Le Somaliland, région autoproclamée indépendante depuis 1991, tente depuis plus de trois décennies d’obtenir une reconnaissance internationale en tant qu’État souverain distinct de la Somalie. Son autonomie, sa stabilité relative et son port sur le golfe d’Aden en font un acteur stratégique en Afrique de l’Est.

À Washington, certains élus républicains commencent désormais à tendre l’oreille. Le républicain Scott Perry est même allé jusqu’à présenter au Congrès un projet de loi intitulé Somaliland Independence Act, visant à reconnaître officiellement le Somaliland comme État souverain.

Sans oublier que cette région figurait déjà dans le controversé Project 2025, un vaste guide politique pour la présidence de Trump, publié en 2023 et rédigé par des personnalités conservatrices américaines. À la page 186, dans la section dédiée à l’Afrique subsaharienne, on peut lire : « la reconnaissance officielle de l’État du Somaliland comme levier stratégique face à la dégradation de la position américaine à Djibouti ».

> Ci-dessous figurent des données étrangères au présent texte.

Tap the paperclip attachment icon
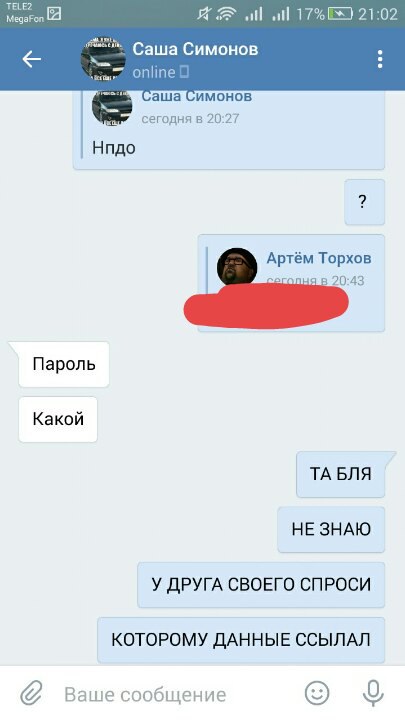This screenshot has height=720, width=405. click(x=32, y=693)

Donald Trump, interrogé à la Maison-Blanche le 8 août dernier, a d’ailleurs dit « We’re looking into that right now, Somaliland ».

Toutefois, la reconnaissance officielle reste encore un pari risqué alors que l’administration Trump double les frappes aériennes en Somalie

Le Somaliland

Une grande partie de la population et des responsables du Somaliland ne s’opposent pas à la présence militaire américaine sur leur territoire, rapporte un article de la BBC publié en début d’année. Au contraire, beaucoup y voient une opportunité politique.  La BBC cite des adeptes de la région du président américain dans les rues du Somaliland, célébrant sa victoire électorale : « Donald is our saviour. He is a wise and practical man. God bless America.»  Certains espèrent même que le retour de Donald Trump à la Maison-Blanche pourrait faire des États-Unis le premier pays à reconnaître officiellement leur indépendance.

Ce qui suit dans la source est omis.